= Exercise aim =
Give back every entry below, unchanged.

(Data provided)

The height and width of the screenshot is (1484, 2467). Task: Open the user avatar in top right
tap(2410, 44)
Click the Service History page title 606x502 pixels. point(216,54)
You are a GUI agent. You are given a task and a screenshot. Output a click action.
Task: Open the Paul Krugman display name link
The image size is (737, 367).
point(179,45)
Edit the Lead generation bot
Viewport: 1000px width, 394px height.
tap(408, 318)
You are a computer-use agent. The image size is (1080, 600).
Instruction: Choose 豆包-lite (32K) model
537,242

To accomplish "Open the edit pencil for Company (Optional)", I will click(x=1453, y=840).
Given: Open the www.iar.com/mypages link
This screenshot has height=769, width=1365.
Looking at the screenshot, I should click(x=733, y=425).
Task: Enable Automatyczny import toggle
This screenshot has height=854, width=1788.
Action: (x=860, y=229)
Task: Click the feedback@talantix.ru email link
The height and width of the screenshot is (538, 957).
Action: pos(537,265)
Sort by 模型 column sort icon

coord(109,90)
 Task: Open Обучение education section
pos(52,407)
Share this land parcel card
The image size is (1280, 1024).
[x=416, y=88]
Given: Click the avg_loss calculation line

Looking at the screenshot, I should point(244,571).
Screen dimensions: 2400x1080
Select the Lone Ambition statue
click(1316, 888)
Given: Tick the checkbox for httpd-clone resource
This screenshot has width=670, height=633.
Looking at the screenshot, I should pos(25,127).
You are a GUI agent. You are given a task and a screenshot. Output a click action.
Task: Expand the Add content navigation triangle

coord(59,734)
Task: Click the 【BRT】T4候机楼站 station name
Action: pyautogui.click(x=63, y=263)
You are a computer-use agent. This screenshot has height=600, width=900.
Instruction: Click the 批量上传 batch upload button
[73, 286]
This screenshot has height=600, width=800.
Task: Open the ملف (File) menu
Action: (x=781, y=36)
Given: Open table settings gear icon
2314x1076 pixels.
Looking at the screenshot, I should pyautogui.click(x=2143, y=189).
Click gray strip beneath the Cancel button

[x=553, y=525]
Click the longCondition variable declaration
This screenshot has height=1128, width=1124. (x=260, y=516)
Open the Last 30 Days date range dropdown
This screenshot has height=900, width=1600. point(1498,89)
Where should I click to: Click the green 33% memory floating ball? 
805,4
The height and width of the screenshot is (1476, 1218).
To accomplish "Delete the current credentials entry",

(End Data provided)

= Written answer =
The height and width of the screenshot is (1484, 2467). Task: Open the user avatar in top right
tap(2410, 44)
Click the Service History page title 606x502 pixels. point(216,54)
You are a GUI agent. You are given a task and a screenshot. Output a click action.
Task: Open the Paul Krugman display name link
The image size is (737, 367).
point(179,45)
Edit the Lead generation bot
Viewport: 1000px width, 394px height.
tap(408, 318)
You are a computer-use agent. The image size is (1080, 600).
Instruction: Choose 豆包-lite (32K) model
537,242

To accomplish "Open the edit pencil for Company (Optional)", I will click(x=1453, y=840).
Given: Open the www.iar.com/mypages link
This screenshot has height=769, width=1365.
Looking at the screenshot, I should click(x=733, y=425).
Task: Enable Automatyczny import toggle
This screenshot has height=854, width=1788.
Action: (x=860, y=229)
Task: Click the feedback@talantix.ru email link
The height and width of the screenshot is (538, 957).
Action: pos(537,265)
Sort by 模型 column sort icon

coord(109,90)
 Task: Open Обучение education section
pos(52,407)
Share this land parcel card
The image size is (1280, 1024).
[x=416, y=88]
Given: Click the avg_loss calculation line

Looking at the screenshot, I should point(244,571).
Screen dimensions: 2400x1080
Select the Lone Ambition statue
click(1316, 888)
Given: Tick the checkbox for httpd-clone resource
This screenshot has width=670, height=633.
Looking at the screenshot, I should pos(25,127).
You are a GUI agent. You are given a task and a screenshot. Output a click action.
Task: Expand the Add content navigation triangle

coord(59,734)
Task: Click the 【BRT】T4候机楼站 station name
Action: pyautogui.click(x=63, y=263)
You are a computer-use agent. This screenshot has height=600, width=900.
Instruction: Click the 批量上传 batch upload button
[73, 286]
This screenshot has height=600, width=800.
Task: Open the ملف (File) menu
Action: (x=781, y=36)
Given: Open table settings gear icon
2314x1076 pixels.
Looking at the screenshot, I should pyautogui.click(x=2143, y=189).
Click gray strip beneath the Cancel button

[x=553, y=525]
Click the longCondition variable declaration
This screenshot has height=1128, width=1124. (x=260, y=516)
Open the Last 30 Days date range dropdown
This screenshot has height=900, width=1600. point(1498,89)
Where should I click to: Click the green 33% memory floating ball? 
805,4
The height and width of the screenshot is (1476, 1218).
To accomplish "Delete the current credentials entry",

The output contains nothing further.